■ Task prompt
Count the lines in the material below that contain the string "bounding". Reply with the number alone.

■ Data shown

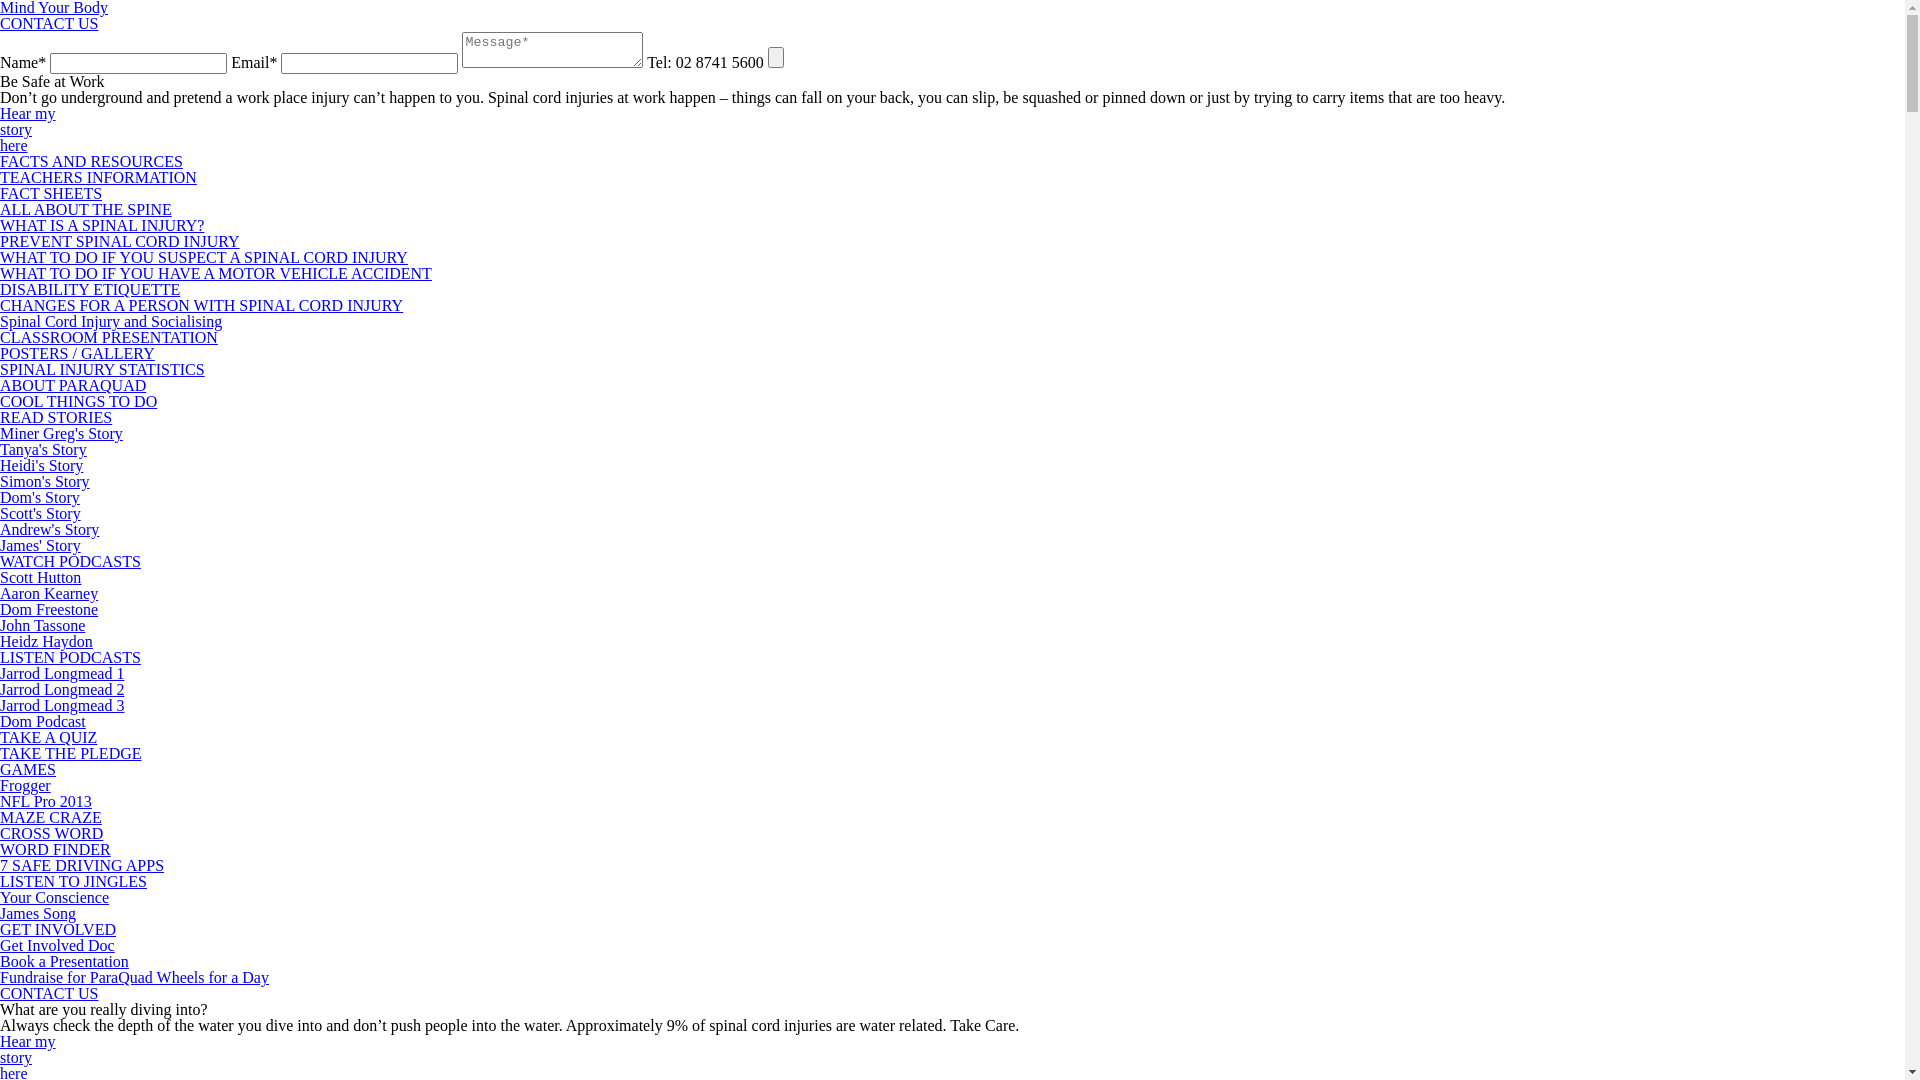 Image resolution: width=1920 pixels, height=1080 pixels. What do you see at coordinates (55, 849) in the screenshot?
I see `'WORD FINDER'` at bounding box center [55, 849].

--

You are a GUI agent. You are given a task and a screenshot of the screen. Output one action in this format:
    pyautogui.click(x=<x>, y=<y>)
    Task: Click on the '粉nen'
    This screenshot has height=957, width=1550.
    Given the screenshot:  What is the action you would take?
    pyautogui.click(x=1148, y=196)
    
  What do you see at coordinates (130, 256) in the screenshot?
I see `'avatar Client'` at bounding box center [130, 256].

==

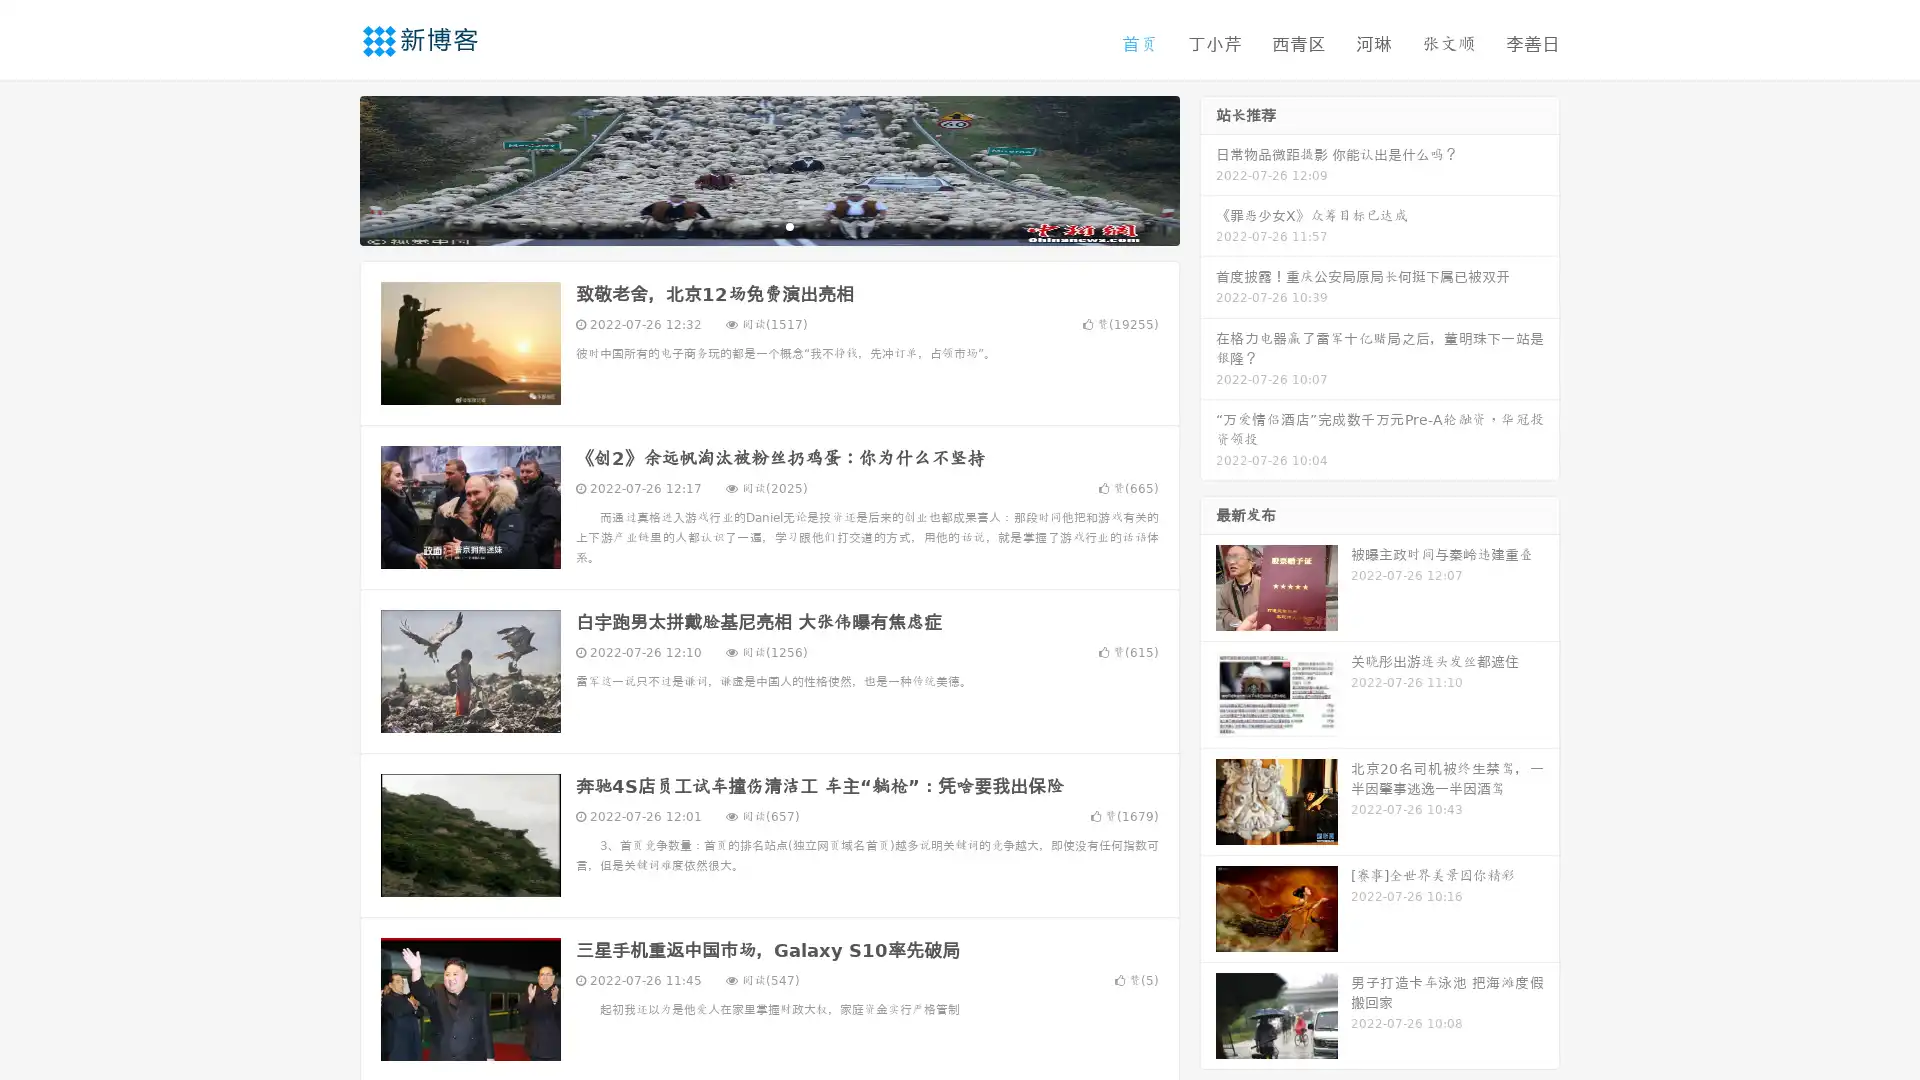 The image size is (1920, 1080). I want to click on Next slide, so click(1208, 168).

■ Solution to the problem
2